CRISE ÉCOLO-MONÉTAIRE. L'interdiction d'importer des pesticides et autres engrais avait été décidée alors que l'économie de l'île s'écroulait, durement touchée par la pandémie de Covid-19, après les terribles attentats de 2019. Le pays, qui a vu ses réserves de devises fondre comme neige au soleil, a lancé de nombreuses interdictions pour limiter les importations. Celle sur les pesticides était précipitée.Dimanche, six mois après avoir été le premier pays au monde à prendre le cap d'une agriculture 100% bio, le Sri Lanka a fait machine arrière, en annonçant la levée de l'interdiction de tous les produits agrochimiques, y compris les herbicides et les pesticides. Objectif : éviter que le pays, déjà en grande difficulté, ne plonge dans une crise majeure.
"Compte tenu de la nécessité d'assurer la sécurité alimentaire (...), nous autoriserons désormais les intrants chimiques dont le besoin est urgent", a déclaré Udith Jayasinghe, le secrétaire du ministre de l'Agriculture, à la chaîne de télévision privée News First, avant des manifestations d'agriculteurs prévues à Colombo.

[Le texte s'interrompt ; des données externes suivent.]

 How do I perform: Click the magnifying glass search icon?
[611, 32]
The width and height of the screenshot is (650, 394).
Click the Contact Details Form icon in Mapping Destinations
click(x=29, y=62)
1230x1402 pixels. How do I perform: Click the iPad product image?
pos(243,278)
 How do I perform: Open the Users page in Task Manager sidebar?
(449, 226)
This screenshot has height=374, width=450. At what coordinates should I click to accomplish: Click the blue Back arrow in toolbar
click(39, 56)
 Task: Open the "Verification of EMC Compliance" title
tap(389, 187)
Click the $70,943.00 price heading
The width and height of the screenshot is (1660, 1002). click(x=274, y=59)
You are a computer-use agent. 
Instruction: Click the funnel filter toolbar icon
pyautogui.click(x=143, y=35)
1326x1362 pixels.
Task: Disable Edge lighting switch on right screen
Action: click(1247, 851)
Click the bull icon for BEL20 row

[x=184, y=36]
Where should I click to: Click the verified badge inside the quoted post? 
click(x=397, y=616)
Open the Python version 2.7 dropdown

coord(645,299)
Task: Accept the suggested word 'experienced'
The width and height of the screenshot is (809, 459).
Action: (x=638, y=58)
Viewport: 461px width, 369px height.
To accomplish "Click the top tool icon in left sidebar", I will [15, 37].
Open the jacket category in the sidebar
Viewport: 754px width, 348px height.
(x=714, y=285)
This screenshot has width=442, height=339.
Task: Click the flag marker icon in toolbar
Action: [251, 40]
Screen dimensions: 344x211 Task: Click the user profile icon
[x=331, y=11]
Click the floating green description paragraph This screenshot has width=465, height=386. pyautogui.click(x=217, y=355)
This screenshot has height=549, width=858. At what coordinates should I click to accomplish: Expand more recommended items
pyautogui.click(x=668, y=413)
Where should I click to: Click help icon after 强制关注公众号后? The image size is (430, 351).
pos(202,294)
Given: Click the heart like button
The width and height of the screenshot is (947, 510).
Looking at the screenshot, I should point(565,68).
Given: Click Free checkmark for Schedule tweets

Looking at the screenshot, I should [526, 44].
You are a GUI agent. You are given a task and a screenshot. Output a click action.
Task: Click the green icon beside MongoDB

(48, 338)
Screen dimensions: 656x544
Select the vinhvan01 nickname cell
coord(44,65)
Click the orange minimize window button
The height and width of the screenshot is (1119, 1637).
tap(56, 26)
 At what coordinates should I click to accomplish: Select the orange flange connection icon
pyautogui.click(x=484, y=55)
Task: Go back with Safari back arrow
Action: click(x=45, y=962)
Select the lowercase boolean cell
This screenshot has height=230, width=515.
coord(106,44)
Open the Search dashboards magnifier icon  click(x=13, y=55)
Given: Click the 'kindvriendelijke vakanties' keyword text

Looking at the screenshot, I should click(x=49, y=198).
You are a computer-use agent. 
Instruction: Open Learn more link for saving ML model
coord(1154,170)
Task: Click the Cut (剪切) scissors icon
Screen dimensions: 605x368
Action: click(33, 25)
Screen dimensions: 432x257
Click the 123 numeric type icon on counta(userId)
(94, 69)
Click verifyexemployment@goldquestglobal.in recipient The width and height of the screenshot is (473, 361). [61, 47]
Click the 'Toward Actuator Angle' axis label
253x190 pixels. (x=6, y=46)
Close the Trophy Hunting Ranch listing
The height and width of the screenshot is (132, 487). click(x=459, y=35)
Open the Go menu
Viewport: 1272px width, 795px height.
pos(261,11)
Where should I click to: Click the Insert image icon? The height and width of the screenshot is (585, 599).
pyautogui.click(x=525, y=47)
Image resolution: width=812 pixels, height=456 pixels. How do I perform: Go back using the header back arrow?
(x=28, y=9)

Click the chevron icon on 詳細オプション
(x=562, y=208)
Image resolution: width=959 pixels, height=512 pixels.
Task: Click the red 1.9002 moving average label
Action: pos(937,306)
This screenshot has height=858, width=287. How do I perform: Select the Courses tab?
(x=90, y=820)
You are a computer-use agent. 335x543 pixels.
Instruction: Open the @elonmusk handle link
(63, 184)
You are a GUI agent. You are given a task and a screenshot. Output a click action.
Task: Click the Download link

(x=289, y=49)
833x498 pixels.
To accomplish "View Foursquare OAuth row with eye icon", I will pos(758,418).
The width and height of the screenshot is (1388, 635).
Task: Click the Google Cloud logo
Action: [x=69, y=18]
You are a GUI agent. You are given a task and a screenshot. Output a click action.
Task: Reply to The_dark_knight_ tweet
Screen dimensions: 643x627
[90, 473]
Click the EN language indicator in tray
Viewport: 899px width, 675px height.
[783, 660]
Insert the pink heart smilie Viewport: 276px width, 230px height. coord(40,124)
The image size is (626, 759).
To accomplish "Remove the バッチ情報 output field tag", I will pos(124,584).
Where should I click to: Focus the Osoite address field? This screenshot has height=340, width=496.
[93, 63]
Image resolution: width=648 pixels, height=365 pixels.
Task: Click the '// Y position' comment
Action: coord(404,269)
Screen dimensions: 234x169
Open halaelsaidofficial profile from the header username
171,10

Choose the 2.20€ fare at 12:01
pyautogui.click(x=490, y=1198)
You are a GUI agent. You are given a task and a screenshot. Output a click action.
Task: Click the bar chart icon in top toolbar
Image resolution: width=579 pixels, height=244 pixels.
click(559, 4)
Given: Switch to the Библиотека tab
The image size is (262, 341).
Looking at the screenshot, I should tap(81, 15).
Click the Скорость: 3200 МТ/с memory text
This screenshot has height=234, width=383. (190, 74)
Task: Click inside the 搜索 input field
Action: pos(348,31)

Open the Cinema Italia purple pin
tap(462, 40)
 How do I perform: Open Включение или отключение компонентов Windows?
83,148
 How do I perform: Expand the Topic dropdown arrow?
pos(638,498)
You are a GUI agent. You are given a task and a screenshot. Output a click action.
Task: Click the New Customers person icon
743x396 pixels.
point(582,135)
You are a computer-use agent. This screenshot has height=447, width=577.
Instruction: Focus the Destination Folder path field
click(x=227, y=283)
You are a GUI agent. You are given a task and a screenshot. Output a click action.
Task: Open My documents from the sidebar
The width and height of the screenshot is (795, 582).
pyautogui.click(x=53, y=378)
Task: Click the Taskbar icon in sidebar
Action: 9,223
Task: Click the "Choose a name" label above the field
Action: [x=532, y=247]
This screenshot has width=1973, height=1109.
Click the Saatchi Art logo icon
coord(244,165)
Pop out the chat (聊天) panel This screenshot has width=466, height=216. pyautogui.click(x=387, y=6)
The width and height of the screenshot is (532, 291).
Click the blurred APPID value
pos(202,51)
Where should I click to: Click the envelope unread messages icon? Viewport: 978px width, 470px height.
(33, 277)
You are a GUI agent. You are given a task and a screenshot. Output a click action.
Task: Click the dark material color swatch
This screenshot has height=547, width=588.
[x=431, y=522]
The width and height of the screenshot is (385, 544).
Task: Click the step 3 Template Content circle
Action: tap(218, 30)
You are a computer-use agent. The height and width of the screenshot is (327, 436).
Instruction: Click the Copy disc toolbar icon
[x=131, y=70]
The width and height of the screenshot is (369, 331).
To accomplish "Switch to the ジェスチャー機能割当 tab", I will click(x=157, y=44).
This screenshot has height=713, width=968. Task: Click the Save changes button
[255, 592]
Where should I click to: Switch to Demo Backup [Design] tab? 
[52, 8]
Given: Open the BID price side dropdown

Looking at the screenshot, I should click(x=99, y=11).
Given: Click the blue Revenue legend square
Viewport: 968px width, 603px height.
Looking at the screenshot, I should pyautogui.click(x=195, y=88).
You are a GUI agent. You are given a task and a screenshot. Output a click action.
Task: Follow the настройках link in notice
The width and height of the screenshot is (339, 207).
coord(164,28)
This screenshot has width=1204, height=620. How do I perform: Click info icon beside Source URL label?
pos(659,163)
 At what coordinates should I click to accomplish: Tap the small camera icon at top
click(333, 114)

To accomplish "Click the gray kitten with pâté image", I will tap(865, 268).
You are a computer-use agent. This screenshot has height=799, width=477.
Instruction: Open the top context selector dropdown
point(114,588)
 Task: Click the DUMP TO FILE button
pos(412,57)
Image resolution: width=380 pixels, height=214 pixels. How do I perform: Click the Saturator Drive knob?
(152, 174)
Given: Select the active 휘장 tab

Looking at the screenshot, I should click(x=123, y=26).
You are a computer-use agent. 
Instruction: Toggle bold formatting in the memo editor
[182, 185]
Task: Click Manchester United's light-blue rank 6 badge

Le pays passe au bio du jour au lendemain: panique chez les agriculteurs
Le 29 avril dernier, le président Gotabhaya Rajapakse avait annoncé que le Sri Lanka serait le premier pays du monde à devenir à 100% producteur d'aliments biologiques, et pour marquer sa volonté, avait interdit dans la foulée, du jour au lendemain, l'importation de tous les produits chimiques phytosanitaires destinés à l'agriculture.
Si les agriculteurs sri-lankais sont plutôt favorables à l'idée selon un sondage réalisé cet été de l'institut Verity Research basé à Colombo, capitale du Sri Lanka, et cité par Libération, ils réclament un temps de formation spécifique pour pouvoir réaliser la transition vers l'agriculture bio, ainsi que disposer du matériel adéquat. Le député Ashok Abeysinghe, cité par Verity Research, a également dénoncé la soudaineté de la décision expliquant qu'il était impossible qu'un pays passe à agriculture 100% biologique dans un si court laps de temps, alors que seulement 16 pays dans le monde, et aucun en Asie, se sont tournés vers une production agricole bio mais en visant un modeste seuil de 10%.
La chasse aux importations pour tenter de sortir de la crise monétaire
Mais cette politique, a priori vertueuse écologiquement, a été mise en place alors que l'économie de l'île s'écroulait, durement touchée par la pandémie de Covid-19. Celle-ci a considérablement réduit non seulement les recettes liées au tourisme mais également les envois de fonds des compatriotes travaillant à l'étranger. De fait, le pays a vu ses réserves de devises fondre comme neige au soleil.